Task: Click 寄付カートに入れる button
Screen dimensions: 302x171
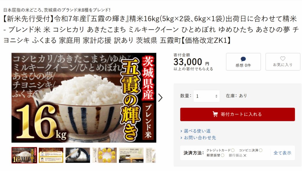Action: tap(237, 114)
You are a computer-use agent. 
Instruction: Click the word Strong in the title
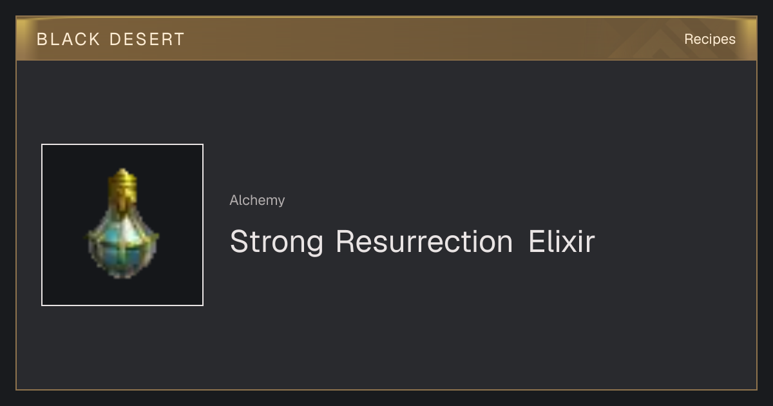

Required work
Please restate the stretch from the line containing "You are a computer-use agent." through the end of the rows, swapping "title" for "heading" and keeping everything else unchanged. Leave the pictures out of your answer.

Answer to this task
You are a computer-use agent. 
Instruction: Click the word Strong in the heading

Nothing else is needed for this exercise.